=== PROVIDED DATA ===

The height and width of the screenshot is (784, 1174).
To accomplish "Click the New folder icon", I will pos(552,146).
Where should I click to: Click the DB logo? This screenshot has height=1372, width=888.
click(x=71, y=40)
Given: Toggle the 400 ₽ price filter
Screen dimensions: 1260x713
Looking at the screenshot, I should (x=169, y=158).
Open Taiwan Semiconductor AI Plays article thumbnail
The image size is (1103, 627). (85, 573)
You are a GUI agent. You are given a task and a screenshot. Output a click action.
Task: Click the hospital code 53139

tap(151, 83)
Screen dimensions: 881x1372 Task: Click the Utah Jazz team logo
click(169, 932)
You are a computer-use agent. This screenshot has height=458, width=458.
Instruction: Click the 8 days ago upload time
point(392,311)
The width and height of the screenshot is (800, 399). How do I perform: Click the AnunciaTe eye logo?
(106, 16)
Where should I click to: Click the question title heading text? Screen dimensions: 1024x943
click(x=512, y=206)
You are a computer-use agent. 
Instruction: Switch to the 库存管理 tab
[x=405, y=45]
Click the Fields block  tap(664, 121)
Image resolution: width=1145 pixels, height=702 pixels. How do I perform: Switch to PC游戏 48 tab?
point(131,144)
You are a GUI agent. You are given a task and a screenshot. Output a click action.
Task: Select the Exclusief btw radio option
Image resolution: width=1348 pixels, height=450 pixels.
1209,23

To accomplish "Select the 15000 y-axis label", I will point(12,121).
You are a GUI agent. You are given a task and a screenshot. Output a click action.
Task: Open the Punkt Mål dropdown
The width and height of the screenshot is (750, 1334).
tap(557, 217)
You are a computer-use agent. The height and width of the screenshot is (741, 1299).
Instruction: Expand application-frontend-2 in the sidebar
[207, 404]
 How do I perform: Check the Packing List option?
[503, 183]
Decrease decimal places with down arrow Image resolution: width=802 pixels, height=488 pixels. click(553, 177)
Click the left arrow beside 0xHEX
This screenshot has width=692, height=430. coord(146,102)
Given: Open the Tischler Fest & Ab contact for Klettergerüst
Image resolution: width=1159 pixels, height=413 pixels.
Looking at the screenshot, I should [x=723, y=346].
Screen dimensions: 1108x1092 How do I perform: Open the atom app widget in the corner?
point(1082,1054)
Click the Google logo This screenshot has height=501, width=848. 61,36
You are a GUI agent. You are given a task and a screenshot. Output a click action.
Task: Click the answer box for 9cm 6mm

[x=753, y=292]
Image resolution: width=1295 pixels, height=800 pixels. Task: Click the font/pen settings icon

===

**WORK REQUEST**
Your answer should be the lines of the records that include the word "accomplish".

**ANSWER SPACE**
To accomplish "Click the New folder icon", I will pos(552,146).
To accomplish "Select the 15000 y-axis label", I will point(12,121).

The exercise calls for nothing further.